My initial analysis using GPT-3.5-turbo yielded promising results, revealing moderate positive correlations between perceived control and sentiment (r = 0.48, p < 0.01) and weak negative correlations between perceived demands and sentiment (r = -0.27, p = 0.099). However, the model struggled to capture the nuanced interplay between the variables, with an R-squared value of 0.23.

GPT-4o: A Step Change in Accuracy and Insight

Switching to GPT-4o resulted in a significant improvement in the model's performance:

Stronger Correlations: GPT-4o revealed much stronger correlations between the variables, particularly the positive relationship between perceived control and positive sentiment (r = 0.824, p < 0.005). The correlation between support and sentiment was strongly positive (r = 0.0689, p < 0.005). It also captured a moderate negative correlation between demand and sentiment (r = -0.549, p < 0.005). This suggests a more accurate and sensitive understanding of the psychological dynamics at play.
Mitigating Effects: GPT-4o effectively captured the mitigating effect of control and support on the negative impact of demands – a key aspect of the demand-control-support model that GPT-3.5 struggled to discern. This demonstrates a deeper comprehension of the complex relationships between these variables.
Increased Explanatory Power: The multiple regression model using GPT-4o explained a significantly larger proportion of the variance in sentiment compared to the GPT-3.5 model, indicating a substantial improvement in the model's ability to predict and understand student emotional experiences (R-squared = 0.788, p < 0.0005).

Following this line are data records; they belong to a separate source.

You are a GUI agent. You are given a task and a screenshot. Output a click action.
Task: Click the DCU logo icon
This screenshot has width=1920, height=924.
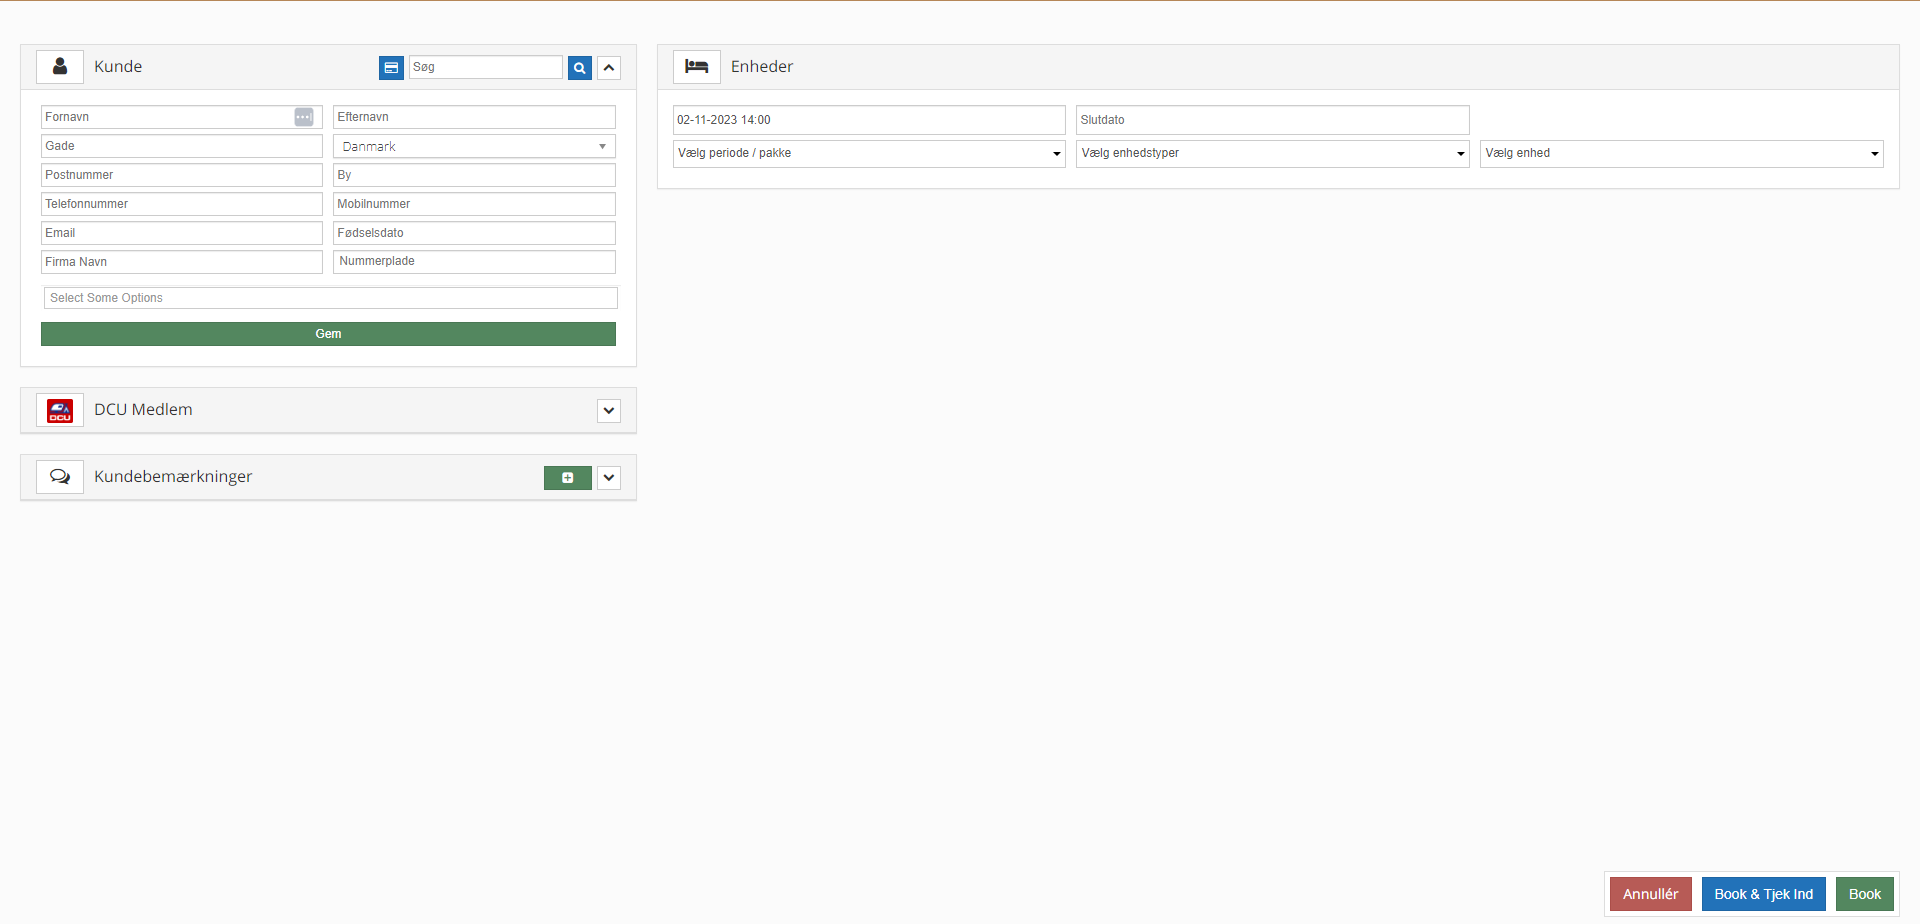click(x=60, y=410)
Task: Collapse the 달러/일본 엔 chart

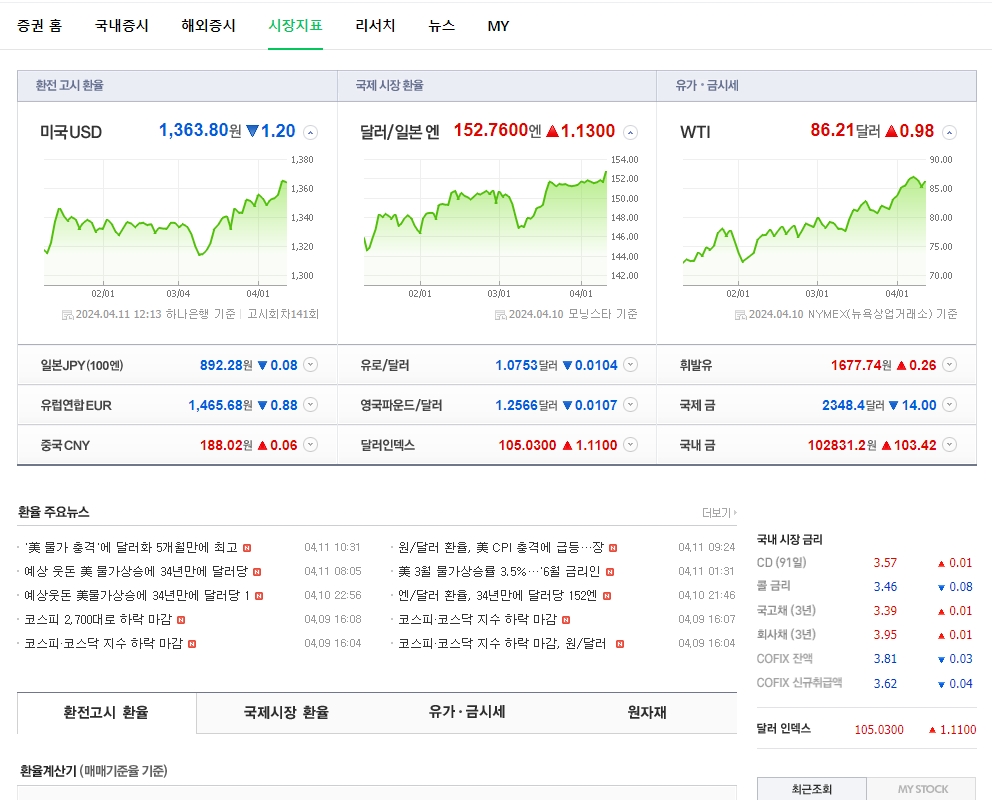Action: [x=630, y=131]

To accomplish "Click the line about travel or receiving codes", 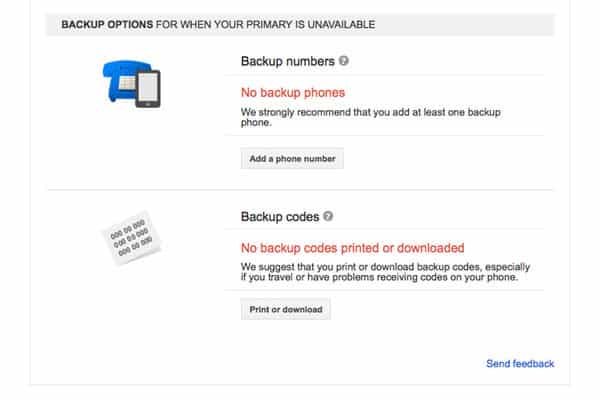I will 379,277.
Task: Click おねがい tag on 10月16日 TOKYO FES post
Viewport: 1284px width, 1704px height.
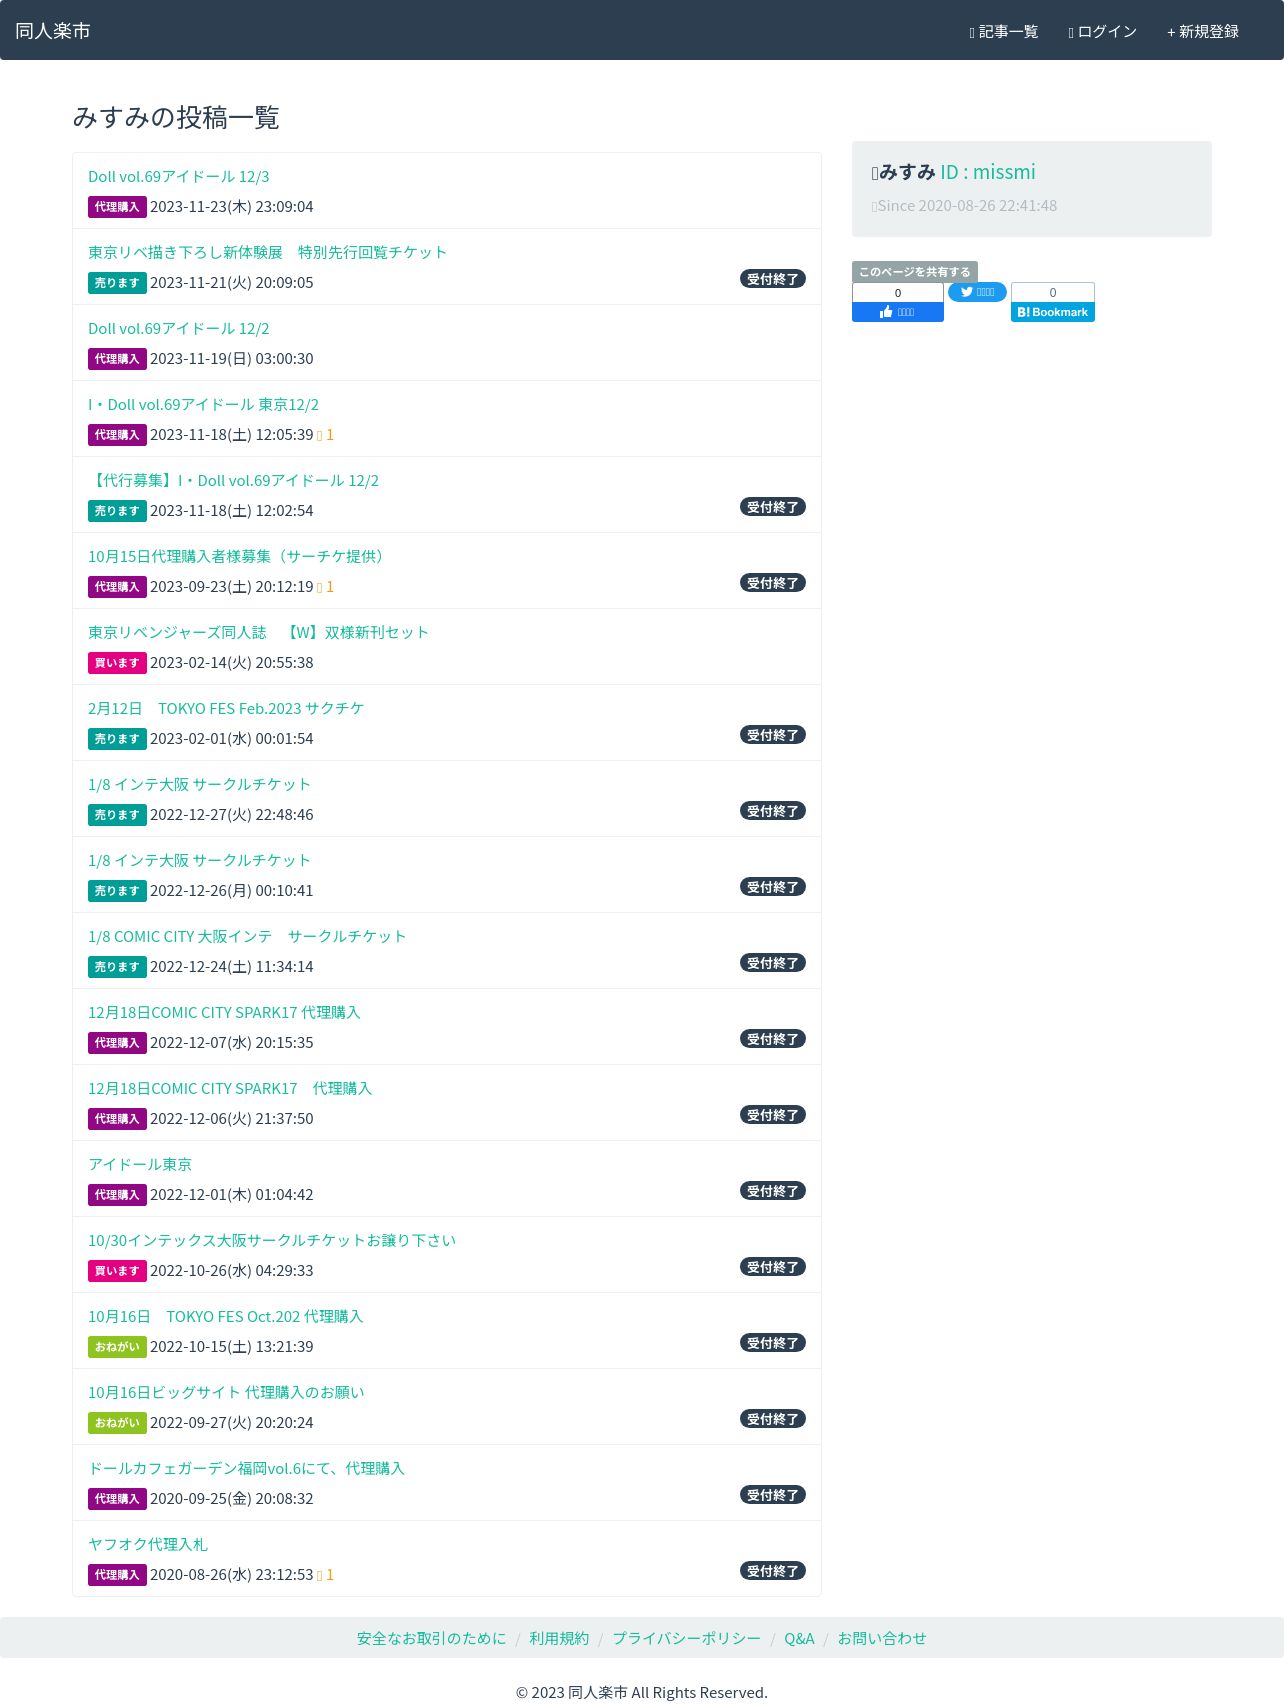Action: point(117,1347)
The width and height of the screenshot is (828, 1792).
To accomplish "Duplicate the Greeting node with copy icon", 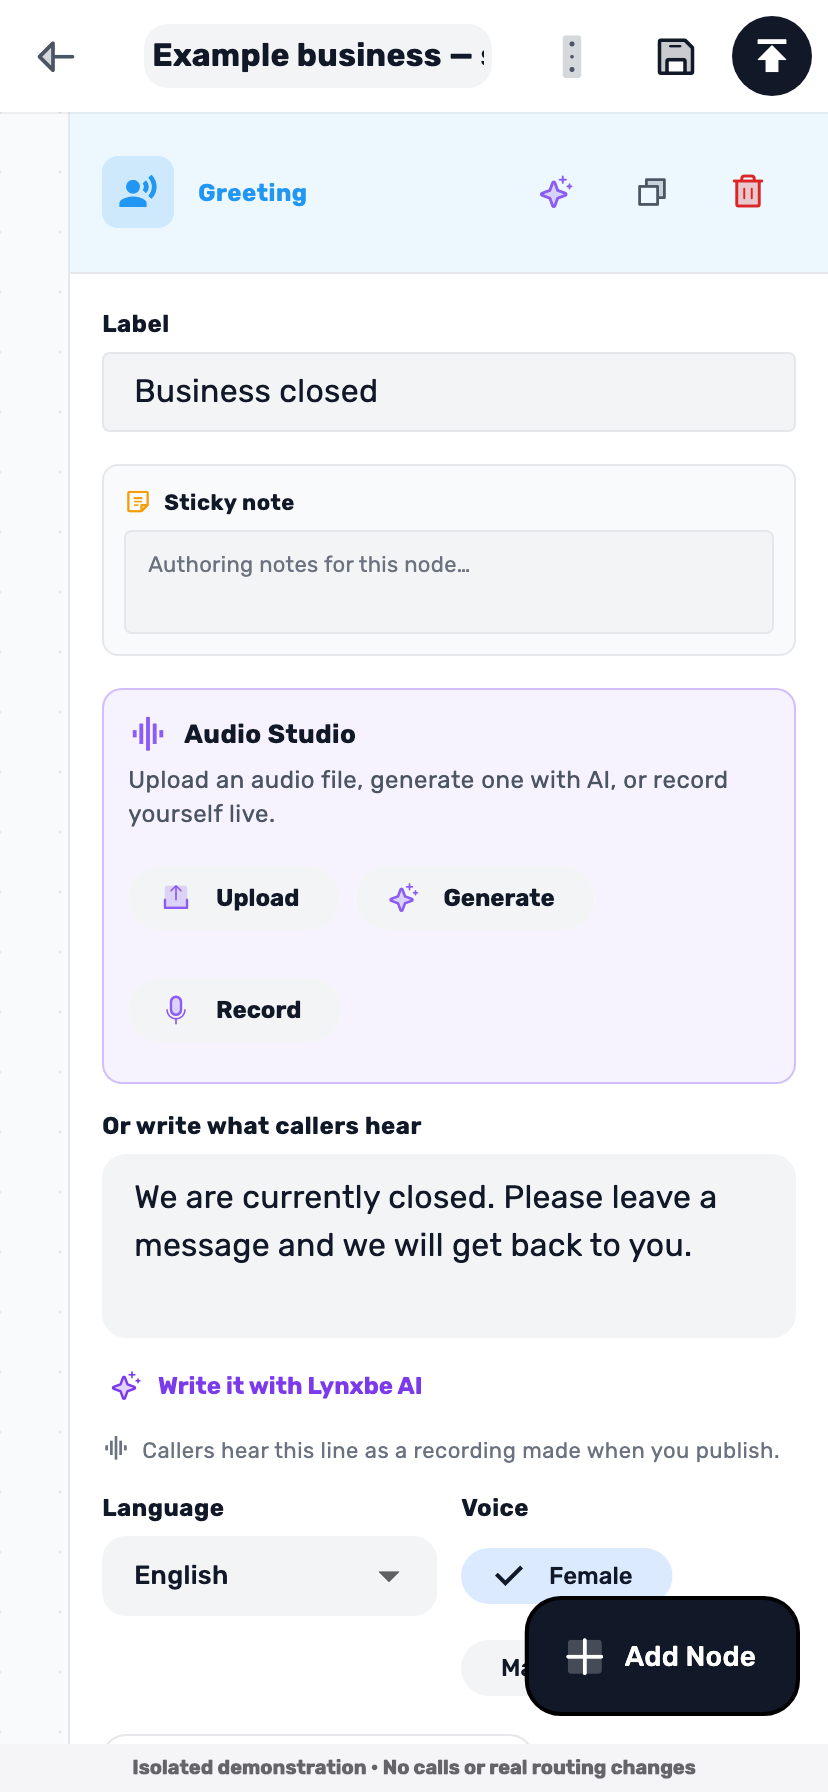I will pos(652,192).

The Power of Advanced Reasoning

The enhanced performance of GPT-4o likely stems from its advanced reasoning capabilities and larger knowledge base. These improvements allow the model to:

Grasp Subtleties: Better understand the nuances of human language and identify subtle cues related to psychological states.
Contextualize Information: More effectively consider the context of conversations to accurately interpret the meaning behind student expressions.
Synthesize Complex Relationships: Make more sophisticated connections between different variables, capturing the complex interplay of demands, control, and support.

Conclusion: A Powerful Tool for Psychological Research

The significant improvements observed with GPT-4o highlight its potential as a powerful tool for psychological research. Its ability to extract nuanced insights from textual data opens up exciting new possibilities for understanding human behavior and experience.

While further validation is needed, this study demonstrates a clear leap forward in the capabilities of LLMs for psychological analysis. As these models continue to evolve, they hold immense promise for advancing our understanding of the human mind and informing the development of interventions to promote well-being.